После разгрома гитлеризма он получает кафедру в Мюнхене. Если для своих российских соплеменников он выступал как представитель германской культуры, то перед немцами он выступил проповедником и толкователем культуры русской. Таков был внутренний пафос его жизненного и духовного существования. Его книги о России вызывали волны восторга и внимания. «Живая порука тому, что не перевелась еще настоящая русскость, — так говорили о Федоре Августовиче немцы»[1013].

Если говорить о наиболее, быть может, популярной среди немцев книге Степуна («Большевизм и христианская экзистенция»), которая вышла на немецком в конце пятидесятых, но как бы суммировала его прежние идеи, то она им, похоже, задумывалась как утверждение своих мыслей о России в Германии[1014]. И его ожидания оправдались. Немецкие критики вычленили сразу важнейшую тему мыслителя: «Принадлежит Россия к Европе или к Азии? Вопрос, которому Степун придает такое большое значение, считая, что защита Европы от советского коммунизма возможна только при условии, что на Россию будут смотреть не как на азиатский аванпост в Европе, а как на европейский в Азии» [1015]. Автор рецензии на книгу покорен и самой личностью Степуна, он «связывает представление о яркой индивидуальности с именем семидесятипятилетнего автора, возглавляющего кафедру истории русской духовности в Мюнхенском университете»[1016].

Именно тема этой книги звучала и в посмертных некрологах: «Волевым актом он из своей собственной ситуации как из некоей модели сделал историософские выводы и отправился на поиски Европы, в которой Восток и Запад находятся в одном ранге и в сущности должны быть представлены как однородные части, — Европы, где Россия была форпостом против Азии, а не азиатским клином, вбитым в Европу»[1017].

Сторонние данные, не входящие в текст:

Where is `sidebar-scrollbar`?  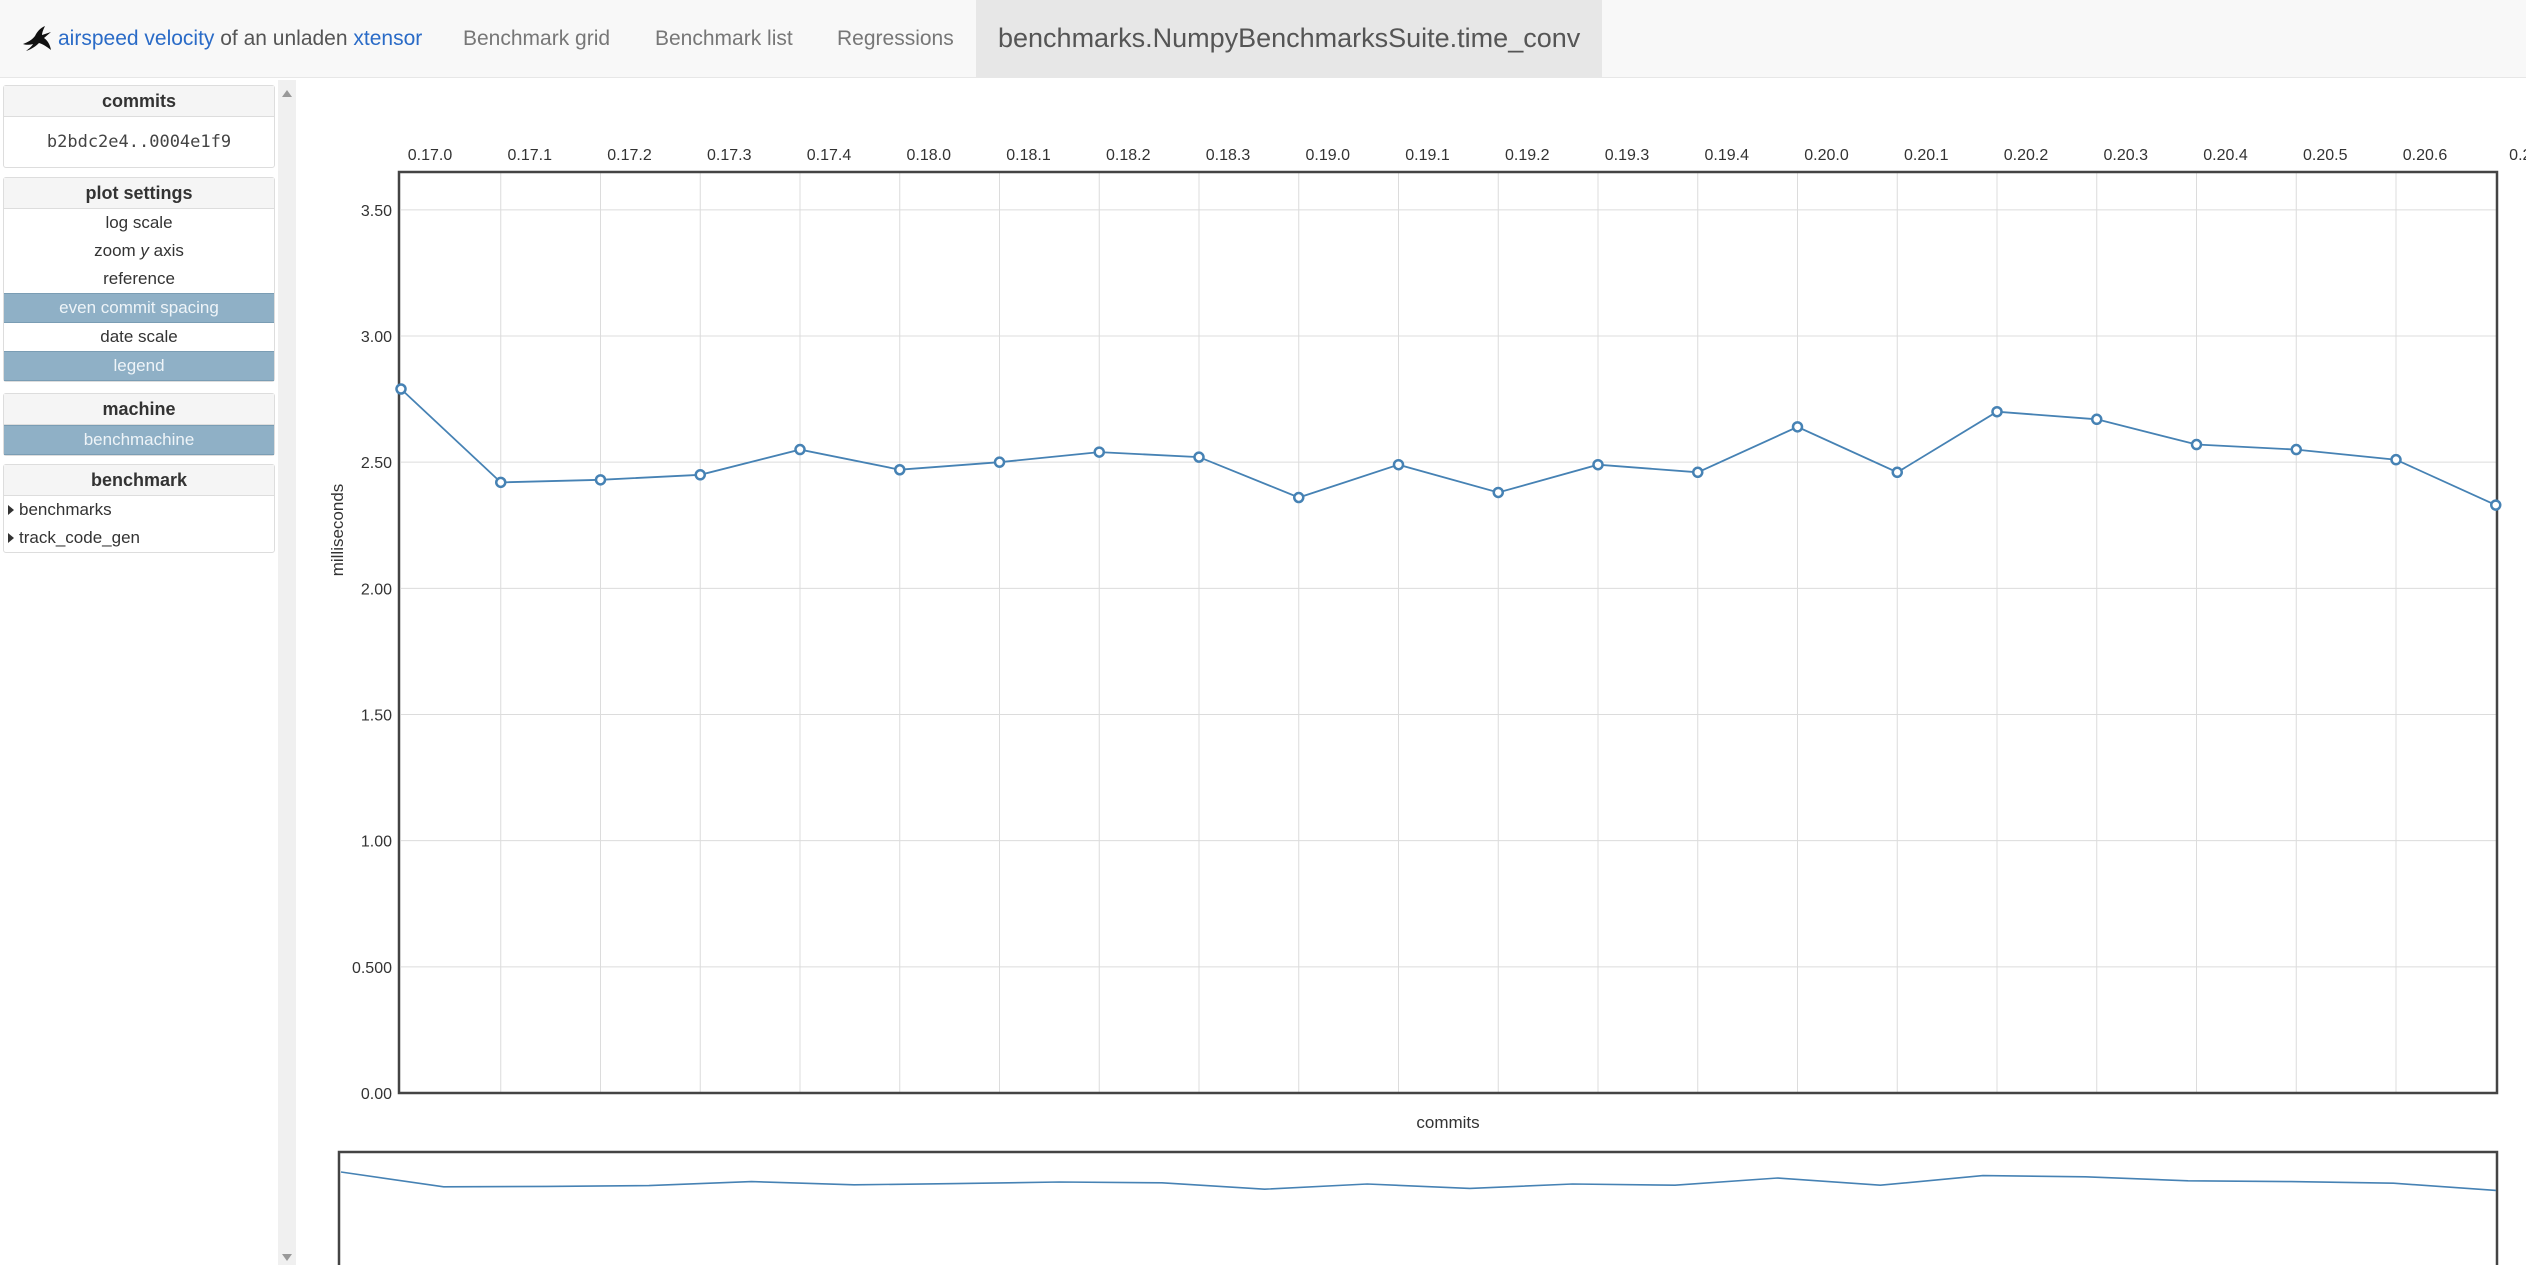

Стоит привести об этой книге слова уже цитировавшегося здесь религиозного деятеля и близкого знакомого Степуна — Л. А. Зандера: «Христианин, ученый, художник, политический деятель, борец за правду — все эти стихии Ф. А. Степуна слиты воедино в его книге о большевизме и христианской жизни. К сожалению, книга эта вышла только по — немецки, и только несколько ее глав были напечатаны в русских повременных изданиях. <…> На первый взгляд, кажется, что его книга состоит из независимых один от другого этюдов. Более вдумчивое отношение к ней показывает однако единство замысла и внутреннюю связь затронутых автором вопросов. Это единство в значительной мере определяется самочувствием и самосознанием автора: 1) как русского европейца, 2) как христианина, 3) как ответственного за свои слова и выводы ученого»[1018]. Книга представила читателям — усталого, умудренного, но верного своим выстраданным идеям мыслителя.

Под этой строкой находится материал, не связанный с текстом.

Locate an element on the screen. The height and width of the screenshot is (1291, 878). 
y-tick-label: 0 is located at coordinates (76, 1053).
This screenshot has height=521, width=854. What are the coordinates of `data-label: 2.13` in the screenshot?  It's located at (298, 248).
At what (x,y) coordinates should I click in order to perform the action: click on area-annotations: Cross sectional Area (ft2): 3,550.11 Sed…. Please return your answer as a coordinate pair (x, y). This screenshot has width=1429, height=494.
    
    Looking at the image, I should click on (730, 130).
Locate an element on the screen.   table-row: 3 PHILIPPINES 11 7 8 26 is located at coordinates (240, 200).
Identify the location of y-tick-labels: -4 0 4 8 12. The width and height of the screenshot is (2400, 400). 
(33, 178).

А затем Степун глубоко уходит в прошлое, пытаясь понять свой век и причины его катастрофы. Душой и памятью он снова жил в России, писал свои блистательные мемуары, давшие ему многократно повторенное всеми журналами и газетами имя «философа — художника». Писал в основном по — немецки, но после публикации на немецком языке трехтомных мемуаров («Vergangenes und Unverganglich»), сам сделал русский двухтомник (под названием «Бывшее и несбывшееся») и сумел его опубликовать.

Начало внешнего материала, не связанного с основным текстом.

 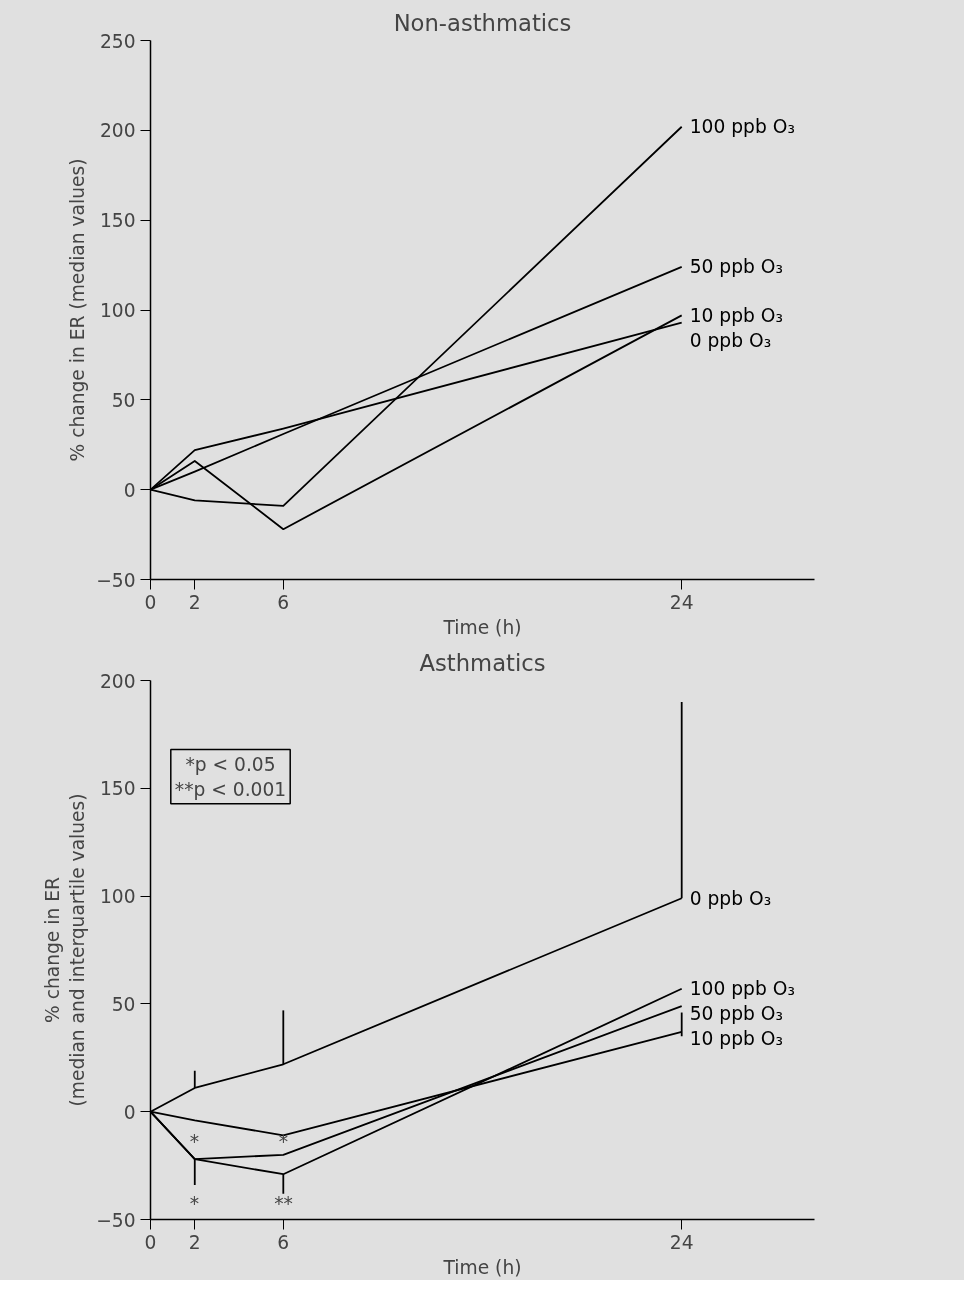 What do you see at coordinates (78, 310) in the screenshot?
I see `y-axis-title: % change in ER (median values)` at bounding box center [78, 310].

Эта книга своими идеями еще раз подтвердила его право на пребывание среди избранных умов Европы. Такое избранничество решается не прижизненной сумасшедшей славой (политической или шоу — мейкерской), а сложным переплетением культурных и исторических потребностей, которые сохраняют подлинные, экзистенциально пережитые идеи. И мыслителю, быть может, достаточно, что он произнес свое Слово.

Степун был столь же блестящ, как Герцен, и внешне его судьба напоминала герценовскую, но по сути, по позиции — его полным антиподом. В отличие от революционного мыслителя прошлого века, мечтавшего, чтобы Россия обогнала Европу и показала ей пример, Степун говорил о возможном единстве Восточной и Западной Европы на основе христиански — человеческих, демократических норм общежития. Эти его стремления понятны нам сейчас. И более чем понятны. Их воплощение необходимо, чтобы избежать новой катастрофы. Но по — прежнему остается нерешенным вопрос, сможет ли наконец наша действительность стать разумной, т. е. и в самом деле действительностью, а не очередным фантомом.